Being honest about our circumstances is always a good place to start. There might once have been a time to ponder the ideal immigration system for the early 21st century, but surely that time has passed. The immediate task is to clean up the mess caused by inaction, and that is going to require compromises on all sides. Next, we should reexamine the scope of policy proposals. After a decade of sweeping plans that went nowhere, working piecemeal is worth a try at this point. Finally, the politics have to change. With both Republicans and Democrats using immigration as a wedge issue, the chances are that innocent bystanders will get hurt - soon.
The most intractable problem by far involves the 11 million or so undocumented immigrants currently living in the United States. They are the human legacy of unintended consequences and the failure to act.
Advocates on one side, mostly Republicans, would like to see enforcement policies tough enough to induce an exodus. But that does not seem achievable anytime soon, because unauthorized immigrants have proved to be a very durable and resilient population. The number of illegal arrivals dropped sharply during the recession, but the people already here did not leave, though they faced massive unemployment and ramped-up deportations. If they could ride out those twin storms, how much enforcement over how many years would it take to seriously reduce their numbers? Probably too much and too many to be feasible. Besides, even if Democrats suffer another electoral disaster or two, they are likely still to have enough votes in the Senate to block an Arizona-style law that would make every cop an alien-hunter.

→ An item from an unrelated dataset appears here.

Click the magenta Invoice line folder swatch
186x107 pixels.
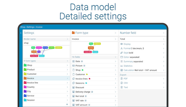[25, 83]
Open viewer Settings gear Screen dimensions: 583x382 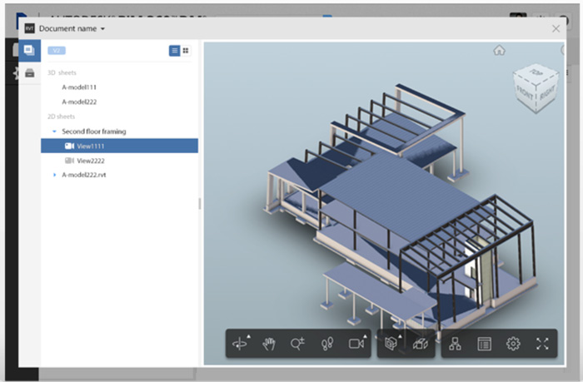tap(513, 344)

Advocates on the other side, mostly Democrats, would like to give a path to citizenship to as many of the undocumented as possible. That also seems unlikely; Republicans have blocked every effort at legalization. Beyond all the principled arguments, the Republicans would have to be politically suicidal to offer citizenship, and therefore voting rights, to 11 million people who would be likely to vote against them en masse.
So what happens to these folks? As a starting point, someone could ask them what they want. The answer is likely to be fairly limited: the chance to live and work in peace, the ability to visit their countries of origin without having to sneak back across the border and not much more.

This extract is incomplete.